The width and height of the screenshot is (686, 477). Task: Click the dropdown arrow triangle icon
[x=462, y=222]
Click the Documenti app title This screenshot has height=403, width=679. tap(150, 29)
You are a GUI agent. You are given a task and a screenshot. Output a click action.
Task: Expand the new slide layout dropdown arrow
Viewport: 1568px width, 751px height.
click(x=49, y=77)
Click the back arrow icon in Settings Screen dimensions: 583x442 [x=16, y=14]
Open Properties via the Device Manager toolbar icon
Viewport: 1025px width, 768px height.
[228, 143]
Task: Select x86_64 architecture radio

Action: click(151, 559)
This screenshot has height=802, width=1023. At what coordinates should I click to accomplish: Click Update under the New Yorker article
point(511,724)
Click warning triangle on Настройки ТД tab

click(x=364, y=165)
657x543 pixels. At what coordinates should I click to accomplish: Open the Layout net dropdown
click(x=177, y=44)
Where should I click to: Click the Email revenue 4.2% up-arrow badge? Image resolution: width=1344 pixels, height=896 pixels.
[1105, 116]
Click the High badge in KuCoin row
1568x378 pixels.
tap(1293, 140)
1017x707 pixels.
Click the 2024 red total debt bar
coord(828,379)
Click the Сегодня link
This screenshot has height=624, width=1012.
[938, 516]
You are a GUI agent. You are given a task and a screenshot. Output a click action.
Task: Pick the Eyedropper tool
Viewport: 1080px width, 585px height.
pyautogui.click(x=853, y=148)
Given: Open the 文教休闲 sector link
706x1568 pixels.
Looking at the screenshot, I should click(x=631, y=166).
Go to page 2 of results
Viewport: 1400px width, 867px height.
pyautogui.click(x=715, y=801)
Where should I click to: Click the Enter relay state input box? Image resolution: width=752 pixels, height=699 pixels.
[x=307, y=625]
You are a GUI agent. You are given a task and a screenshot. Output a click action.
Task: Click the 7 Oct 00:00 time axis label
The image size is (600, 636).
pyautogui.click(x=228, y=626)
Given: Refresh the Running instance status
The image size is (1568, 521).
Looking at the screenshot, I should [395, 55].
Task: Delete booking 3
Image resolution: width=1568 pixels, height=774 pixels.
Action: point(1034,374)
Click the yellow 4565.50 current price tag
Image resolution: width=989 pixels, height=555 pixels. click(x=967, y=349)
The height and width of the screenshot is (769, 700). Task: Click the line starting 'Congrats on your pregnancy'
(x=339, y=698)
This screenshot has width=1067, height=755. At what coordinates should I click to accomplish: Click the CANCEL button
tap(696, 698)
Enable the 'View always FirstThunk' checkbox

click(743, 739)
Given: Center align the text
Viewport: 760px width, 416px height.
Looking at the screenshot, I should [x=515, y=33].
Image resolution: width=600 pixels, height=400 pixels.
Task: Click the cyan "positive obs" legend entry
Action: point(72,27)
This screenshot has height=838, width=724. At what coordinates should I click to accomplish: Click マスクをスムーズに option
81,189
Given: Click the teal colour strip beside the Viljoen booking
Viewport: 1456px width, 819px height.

----

**SHORT TASK:**
Rewrite all of the lines above, changing every "Viewport" to "Display area" and leaving everything else as it is.

**ANSWER TO THIS EXERCISE:**
The width and height of the screenshot is (686, 477). Task: Click the dropdown arrow triangle icon
[x=462, y=222]
Click the Documenti app title This screenshot has height=403, width=679. tap(150, 29)
You are a GUI agent. You are given a task and a screenshot. Output a click action.
Task: Expand the new slide layout dropdown arrow
Display area: 1568px width, 751px height.
click(x=49, y=77)
Click the back arrow icon in Settings Screen dimensions: 583x442 [x=16, y=14]
Open Properties via the Device Manager toolbar icon
Display area: 1025px width, 768px height.
[228, 143]
Task: Select x86_64 architecture radio

Action: click(151, 559)
This screenshot has height=802, width=1023. At what coordinates should I click to accomplish: Click Update under the New Yorker article
point(511,724)
Click warning triangle on Настройки ТД tab

click(x=364, y=165)
657x543 pixels. At what coordinates should I click to accomplish: Open the Layout net dropdown
click(x=177, y=44)
Where should I click to: Click the Email revenue 4.2% up-arrow badge? Image resolution: width=1344 pixels, height=896 pixels.
[1105, 116]
Click the High badge in KuCoin row
1568x378 pixels.
tap(1293, 140)
1017x707 pixels.
Click the 2024 red total debt bar
coord(828,379)
Click the Сегодня link
This screenshot has height=624, width=1012.
[938, 516]
You are a GUI agent. You are given a task and a screenshot. Output a click action.
Task: Pick the Eyedropper tool
Display area: 1080px width, 585px height.
pyautogui.click(x=853, y=148)
Given: Open the 文教休闲 sector link
706x1568 pixels.
Looking at the screenshot, I should click(x=631, y=166).
Go to page 2 of results
Display area: 1400px width, 867px height.
pyautogui.click(x=715, y=801)
Where should I click to: Click the Enter relay state input box? Image resolution: width=752 pixels, height=699 pixels.
[x=307, y=625]
You are a GUI agent. You are given a task and a screenshot. Output a click action.
Task: Click the 7 Oct 00:00 time axis label
The image size is (600, 636).
pyautogui.click(x=228, y=626)
Given: Refresh the Running instance status
The image size is (1568, 521).
Looking at the screenshot, I should [395, 55].
Task: Delete booking 3
Image resolution: width=1568 pixels, height=774 pixels.
Action: point(1034,374)
Click the yellow 4565.50 current price tag
Image resolution: width=989 pixels, height=555 pixels. click(x=967, y=349)
The height and width of the screenshot is (769, 700). Task: Click the line starting 'Congrats on your pregnancy'
(x=339, y=698)
This screenshot has width=1067, height=755. At what coordinates should I click to accomplish: Click the CANCEL button
tap(696, 698)
Enable the 'View always FirstThunk' checkbox

click(743, 739)
Given: Center align the text
Display area: 760px width, 416px height.
Looking at the screenshot, I should [x=515, y=33].
Image resolution: width=600 pixels, height=400 pixels.
Task: Click the cyan "positive obs" legend entry
Action: point(72,27)
This screenshot has height=838, width=724. At what coordinates should I click to accomplish: Click マスクをスムーズに option
81,189
Given: Click the teal colour strip beside the Viljoen booking
Display area: 1456px width, 819px height.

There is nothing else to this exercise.